If you are divorced or separated, your ex-husband’s financial information is not reported on the FAFSA. Separation can include an informal separation, not just a legal separation. If the parents have an informal separation, however, they cannot live together.
I’m currently a full time student and single mom. Financial aid covers my tuition completely. My boyfriend and I are waiting until after graduation to get married. But we have been discussing having him adopt my daughter as a co-parent (he is not her biological father) until then. How would this affect my financial aid? Will I lose a lot of it because of this? — Tara R.

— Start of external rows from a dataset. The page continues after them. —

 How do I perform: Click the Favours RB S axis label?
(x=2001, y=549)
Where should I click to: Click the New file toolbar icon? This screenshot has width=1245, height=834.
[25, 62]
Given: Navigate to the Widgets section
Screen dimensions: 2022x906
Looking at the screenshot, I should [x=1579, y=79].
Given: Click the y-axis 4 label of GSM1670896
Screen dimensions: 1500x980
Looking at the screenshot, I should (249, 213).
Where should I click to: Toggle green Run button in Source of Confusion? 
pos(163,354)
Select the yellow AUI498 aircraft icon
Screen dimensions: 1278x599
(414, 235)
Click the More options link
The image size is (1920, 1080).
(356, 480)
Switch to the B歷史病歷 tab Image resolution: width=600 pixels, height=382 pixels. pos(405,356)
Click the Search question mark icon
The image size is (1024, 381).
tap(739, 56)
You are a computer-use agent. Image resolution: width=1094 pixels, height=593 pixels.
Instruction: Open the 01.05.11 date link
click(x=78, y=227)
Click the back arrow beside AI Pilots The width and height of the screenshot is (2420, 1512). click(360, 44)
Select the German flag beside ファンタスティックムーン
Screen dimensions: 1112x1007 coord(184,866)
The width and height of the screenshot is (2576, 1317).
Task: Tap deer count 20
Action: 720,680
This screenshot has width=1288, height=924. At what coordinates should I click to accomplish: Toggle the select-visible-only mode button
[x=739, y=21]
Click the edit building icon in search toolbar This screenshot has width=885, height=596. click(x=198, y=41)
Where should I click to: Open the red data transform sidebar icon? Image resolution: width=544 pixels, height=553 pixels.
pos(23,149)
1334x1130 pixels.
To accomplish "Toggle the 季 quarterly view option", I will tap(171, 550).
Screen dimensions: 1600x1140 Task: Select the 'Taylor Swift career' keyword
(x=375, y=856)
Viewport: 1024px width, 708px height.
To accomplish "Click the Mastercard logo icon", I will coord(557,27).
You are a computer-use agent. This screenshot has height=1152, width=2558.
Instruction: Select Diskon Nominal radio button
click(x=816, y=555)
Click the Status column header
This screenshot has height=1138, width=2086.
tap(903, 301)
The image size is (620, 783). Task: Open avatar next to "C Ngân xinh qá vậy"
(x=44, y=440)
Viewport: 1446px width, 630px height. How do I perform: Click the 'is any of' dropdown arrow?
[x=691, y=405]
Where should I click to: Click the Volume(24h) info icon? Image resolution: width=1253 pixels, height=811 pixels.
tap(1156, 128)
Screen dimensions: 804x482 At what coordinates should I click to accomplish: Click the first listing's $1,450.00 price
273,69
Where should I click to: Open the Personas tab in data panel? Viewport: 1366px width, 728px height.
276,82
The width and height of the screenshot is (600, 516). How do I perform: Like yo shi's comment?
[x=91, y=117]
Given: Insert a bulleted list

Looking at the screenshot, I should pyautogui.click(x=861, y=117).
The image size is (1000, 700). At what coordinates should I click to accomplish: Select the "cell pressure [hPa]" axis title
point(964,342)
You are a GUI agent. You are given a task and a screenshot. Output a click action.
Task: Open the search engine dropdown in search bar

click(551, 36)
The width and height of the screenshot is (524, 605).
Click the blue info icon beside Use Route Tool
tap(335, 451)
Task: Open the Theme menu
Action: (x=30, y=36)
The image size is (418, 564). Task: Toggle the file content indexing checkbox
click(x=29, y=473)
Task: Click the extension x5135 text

Legal adoption of your daughter by your boyfriend will not affect your eligibility for federal student aid, so long as the adoption is terminating the rights of the biological father, not your rights.
The support you receive from your boyfriend for your daughter counts as part of your support of the daughter when considering whether you are independent of your parents. This is the case regardless of whether he adopts her or not.
If you were to get married before you graduate, however, his income and assets would be reported on your FAFSA. That could significantly affect your eligibility for need-based financial aid.
Adoption does potentially affect your daughter’s eligibility for need-based financial aid. A student who has two parents who have not yet married is treated the same as a student whose parents are divorced. Only the custodial parent is responsible for completing the FAFSA. The custodial parent is the parent with whom the student lived the most during the twelve months ending on the FAFSA application date. If the student lived with both parents equally, then the custodial parent is the parent who provided more support to the student. That might be your boyfriend. If your boyfriend does not adopt your daugther (and you don’t get married), then only your financial information will be reported on your daughter’s FAFSA, not his. However, any support he provides to your daughter would be reported as untaxed income on her FAFSA. Of course, this is not a significant issue if your daughter is still a toddler.
It might be best, though, for you to wait until you are married for your boyfriend to adopt your daughter. Adoption is in many ways a more permanent relationship than marriage.